__EXERCISE TASK__
Copy only the rows from the line that contains "Task: Click Annuler l'ordre to cancel order" down to the line that contains "coord(1026,303)", both included, replacing "Reports" with "Analytics" and leaving everything else unchanged.

__ENTRIES SHOWN__
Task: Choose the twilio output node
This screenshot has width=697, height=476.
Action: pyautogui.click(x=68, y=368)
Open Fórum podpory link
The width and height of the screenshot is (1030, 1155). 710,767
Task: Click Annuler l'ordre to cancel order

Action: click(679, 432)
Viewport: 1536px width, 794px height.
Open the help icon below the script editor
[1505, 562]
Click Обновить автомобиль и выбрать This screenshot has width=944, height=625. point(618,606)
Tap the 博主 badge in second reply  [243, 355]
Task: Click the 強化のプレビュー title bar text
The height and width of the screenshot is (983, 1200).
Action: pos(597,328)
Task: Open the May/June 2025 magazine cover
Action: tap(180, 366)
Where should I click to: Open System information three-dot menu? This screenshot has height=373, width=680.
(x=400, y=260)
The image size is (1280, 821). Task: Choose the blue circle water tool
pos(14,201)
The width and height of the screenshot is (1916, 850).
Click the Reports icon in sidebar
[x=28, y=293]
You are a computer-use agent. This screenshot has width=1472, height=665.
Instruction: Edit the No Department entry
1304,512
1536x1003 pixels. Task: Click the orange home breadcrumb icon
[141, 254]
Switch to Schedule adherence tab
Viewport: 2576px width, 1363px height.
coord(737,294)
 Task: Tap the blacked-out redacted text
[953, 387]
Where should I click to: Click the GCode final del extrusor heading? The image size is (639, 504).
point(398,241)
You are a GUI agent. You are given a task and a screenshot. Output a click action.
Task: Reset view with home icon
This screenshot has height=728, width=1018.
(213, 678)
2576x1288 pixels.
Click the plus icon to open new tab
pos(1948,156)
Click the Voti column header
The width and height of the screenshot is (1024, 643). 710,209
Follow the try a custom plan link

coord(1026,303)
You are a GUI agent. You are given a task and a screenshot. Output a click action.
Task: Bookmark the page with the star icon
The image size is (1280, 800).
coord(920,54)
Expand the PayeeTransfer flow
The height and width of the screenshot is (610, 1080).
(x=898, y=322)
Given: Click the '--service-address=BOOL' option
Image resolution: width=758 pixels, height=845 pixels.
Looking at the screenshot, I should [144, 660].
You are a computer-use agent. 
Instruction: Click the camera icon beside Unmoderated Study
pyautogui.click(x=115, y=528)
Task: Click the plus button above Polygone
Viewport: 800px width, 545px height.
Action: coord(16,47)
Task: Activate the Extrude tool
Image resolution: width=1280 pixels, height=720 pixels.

__EXERCISE SOLUTION__
Task: Click Annuler l'ordre to cancel order

Action: click(679, 432)
Viewport: 1536px width, 794px height.
Open the help icon below the script editor
[1505, 562]
Click Обновить автомобиль и выбрать This screenshot has width=944, height=625. point(618,606)
Tap the 博主 badge in second reply  [243, 355]
Task: Click the 強化のプレビュー title bar text
The height and width of the screenshot is (983, 1200).
Action: pos(597,328)
Task: Open the May/June 2025 magazine cover
Action: tap(180, 366)
Where should I click to: Open System information three-dot menu? This screenshot has height=373, width=680.
(x=400, y=260)
The image size is (1280, 821). Task: Choose the blue circle water tool
pos(14,201)
The width and height of the screenshot is (1916, 850).
Click the Analytics icon in sidebar
[x=28, y=293]
You are a computer-use agent. This screenshot has width=1472, height=665.
Instruction: Edit the No Department entry
1304,512
1536x1003 pixels. Task: Click the orange home breadcrumb icon
[141, 254]
Switch to Schedule adherence tab
Viewport: 2576px width, 1363px height.
coord(737,294)
 Task: Tap the blacked-out redacted text
[953, 387]
Where should I click to: Click the GCode final del extrusor heading? The image size is (639, 504).
point(398,241)
You are a GUI agent. You are given a task and a screenshot. Output a click action.
Task: Reset view with home icon
This screenshot has height=728, width=1018.
(213, 678)
2576x1288 pixels.
Click the plus icon to open new tab
pos(1948,156)
Click the Voti column header
The width and height of the screenshot is (1024, 643). 710,209
Follow the try a custom plan link

coord(1026,303)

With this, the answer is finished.